The question arises as to whether Diane is perhaps simply a mother who resorts to extremely drastic protective measures for her daughter, even for helicopter parents, or whether there is actually a classic villain motivation behind her madness to isolate Chloe from the outside world and claim her completely for herself never. On the other hand, the mother’s actions, which range from excessive medication checks to preventing any contact to locking her up, blackmailing her and worse, simply cannot be read in different ways at any time. The mother’s behavior is deeply evil and inexcusable. Sarah Paulson’s – in the truest sense of the word – insane performance does the rest. The “American Horror Story” actress openly displays the psychological disorder of her power- and control-obsessed Diane and occasionally resorts to overacting, which turns her character into an almost cartoonish comic villain. As a result, “Run” takes on unintentionally funny traits in some places, which at times place the film more in the high-gloss trash segment, but hardly in such bitter suspense cinema as was the case with “Searching”.

Chloe begins to get to the bottom of her mother’s behavior…

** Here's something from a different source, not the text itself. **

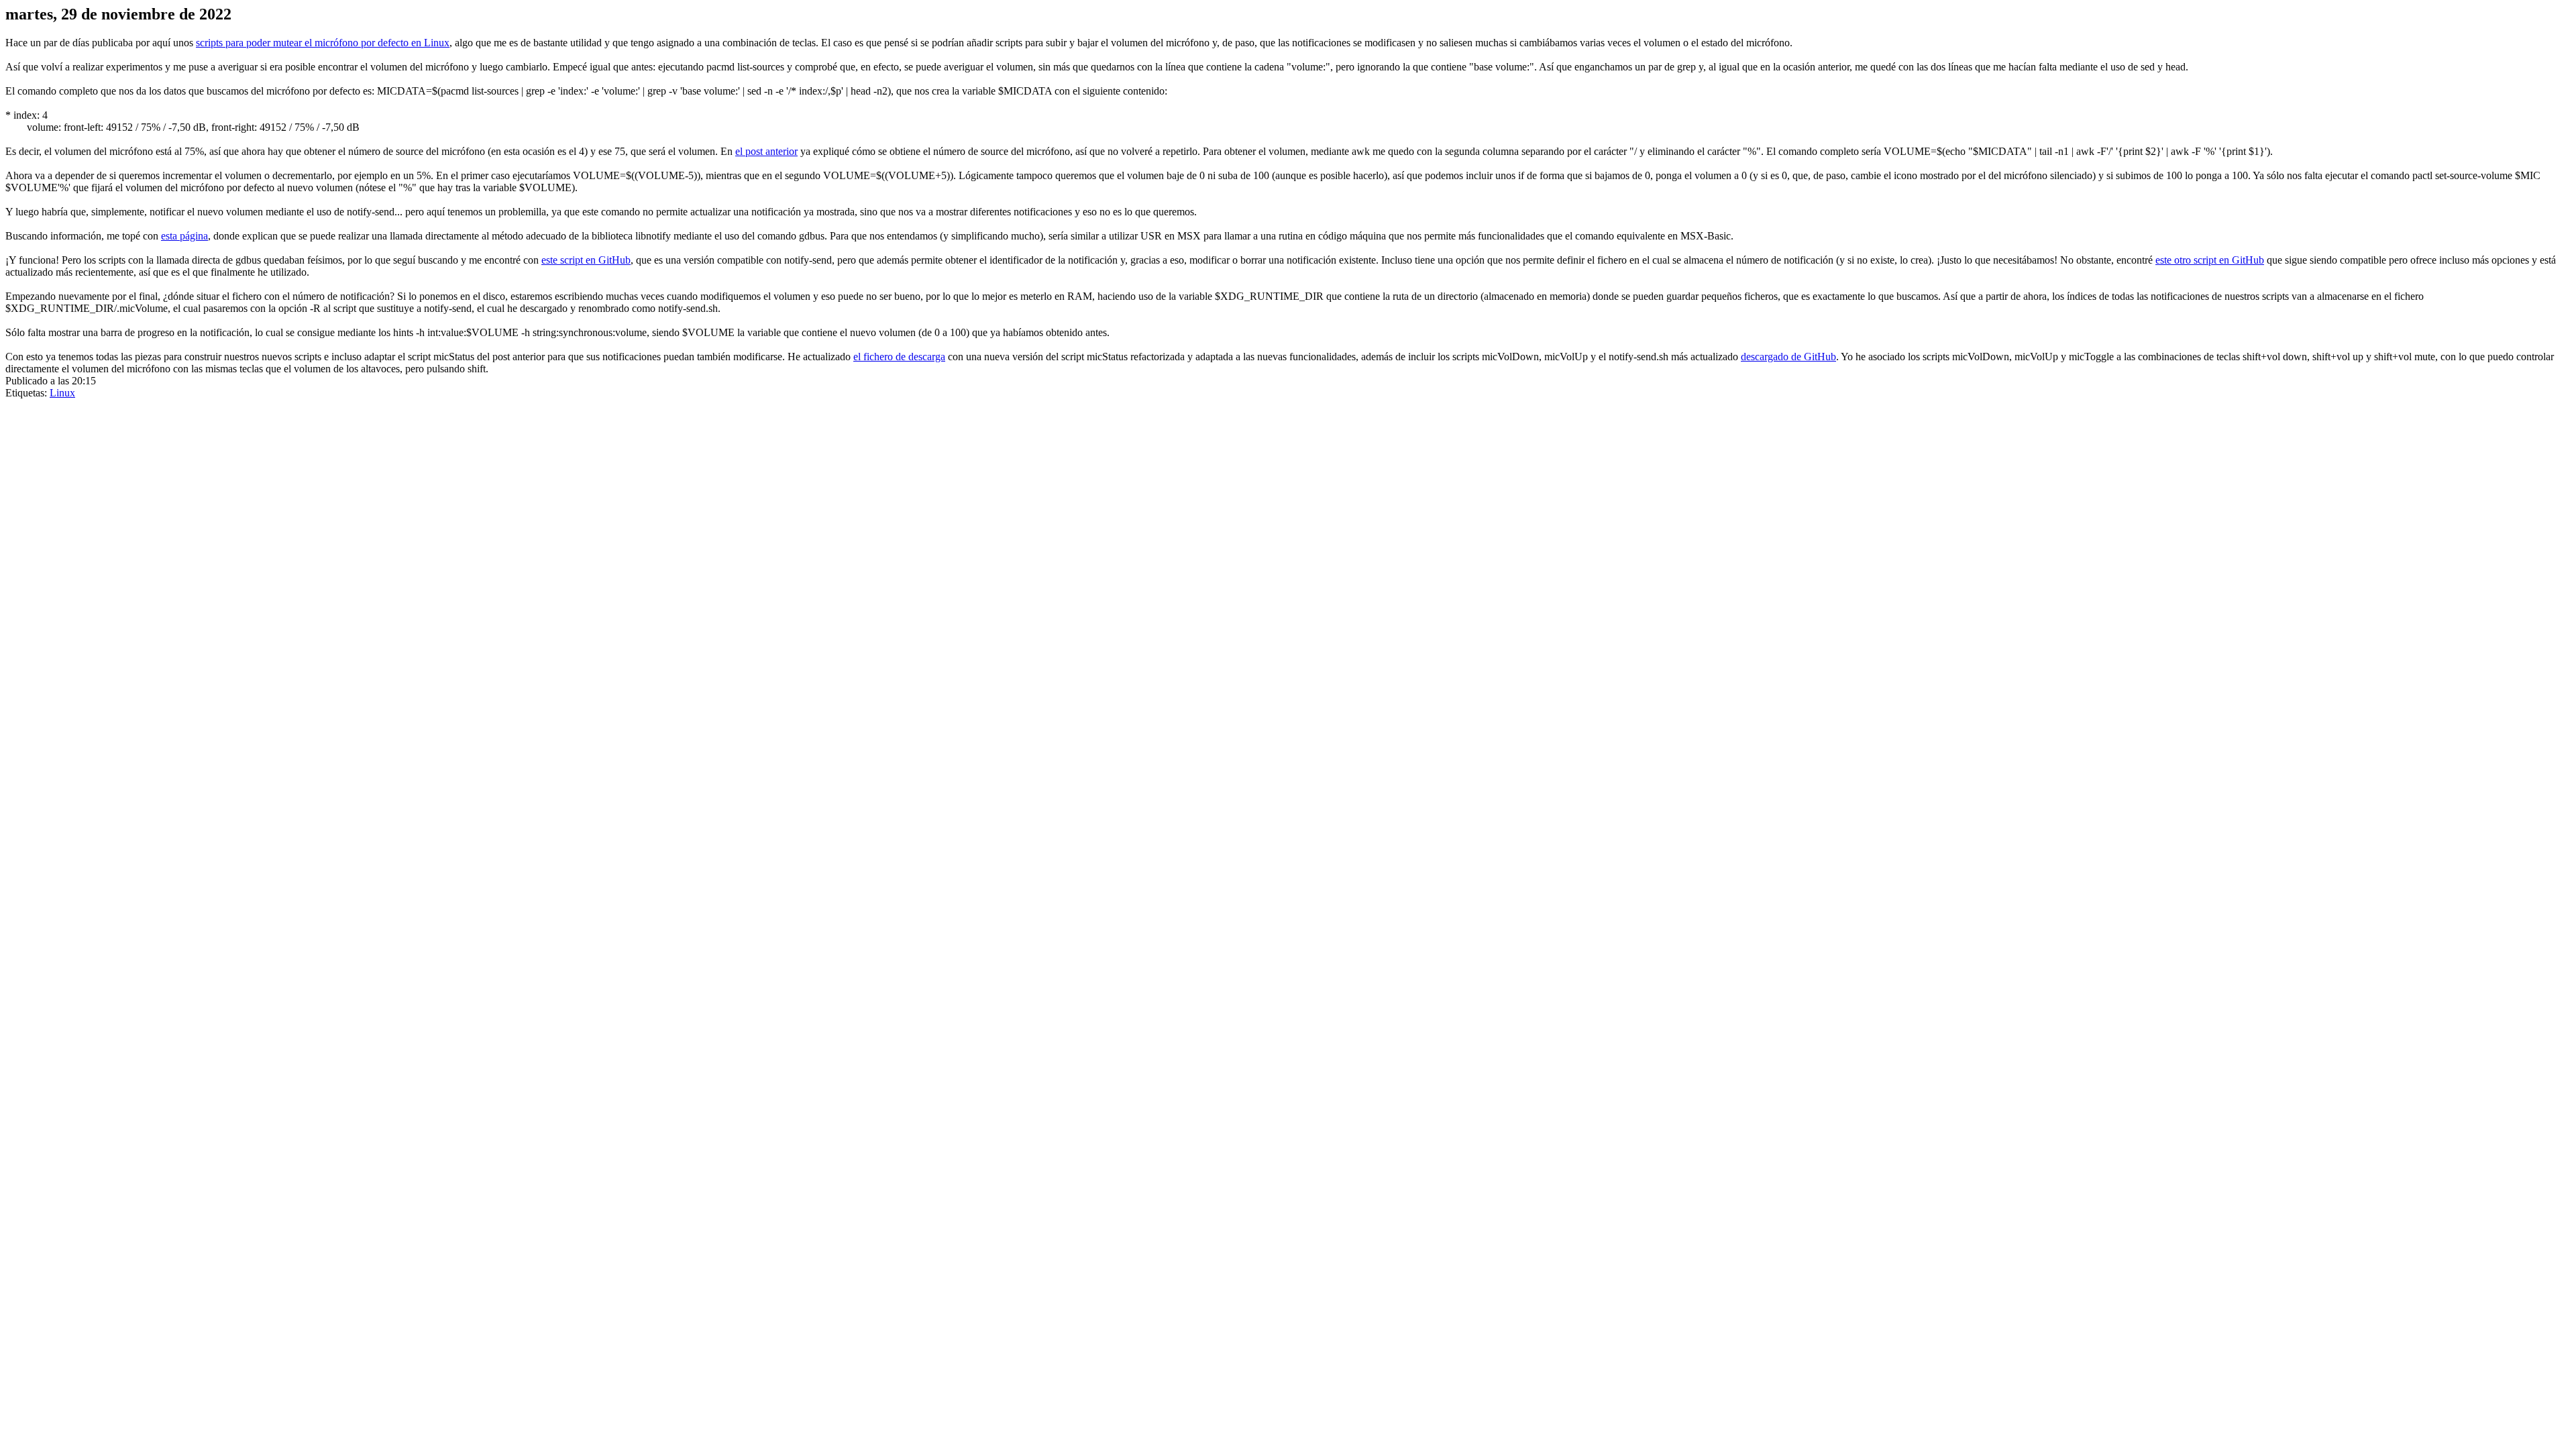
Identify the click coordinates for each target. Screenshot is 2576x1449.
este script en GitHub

“Run” develops its greatest tension primarily through the cramped setting and the fact that the daughter (like the actress herself) also has limited mobility due to her wheelchair. Cinematographer Hillary Spera (“The Witch Club”) It skilfully manages to capture the apparent confinement of the house, which is actually not that small, from Chloe’s perspective in a correspondingly oppressive way. For her, freedom ends at the stairs or at the front door, which is always locked by her mother. Especially when Chloe seeks visual contact through the window with her mother, who is in the garden, in order to use this time to simply do what she wants without a watcher, Spera succeeds in making Chloe’s world tangible for the outside audience. Unfortunately, the trick of tying the young girl to a wheelchair seems primarily lazy given the predictable development that comes with it. It would have been so much more exciting to see how Diane managed to prevent her daughter from escaping her mother’s house, even without a wheelchair. However, the noose of victimhood only tightens around Chloe’s neck, which further robs “Run” of its already very low, emotional heights. This also applies to the finale, which tries to surprise its audience with a twist (which can also be guessed well in advance). But at this point, the audience will no longer be interested in whether Diane, who is already insane, might be still is more insane…

“Run’s greatest tension arises primarily from the cramped setting and the fact that the daughter, who sits in a wheelchair, also has limited mobility.”

Conclusion: In order to create a correspondingly exciting film from the exciting premise of a psychological war between mother and daughter, “Searching” director Aneesh Chaganty should not have been so quick to look into the narrative cards. His thriller chamber play “Run”, which is primarily limited to two people, is therefore transparent from start to finish.

“Run” is already available on VOD and on DVD and Blu-ray from January 15th.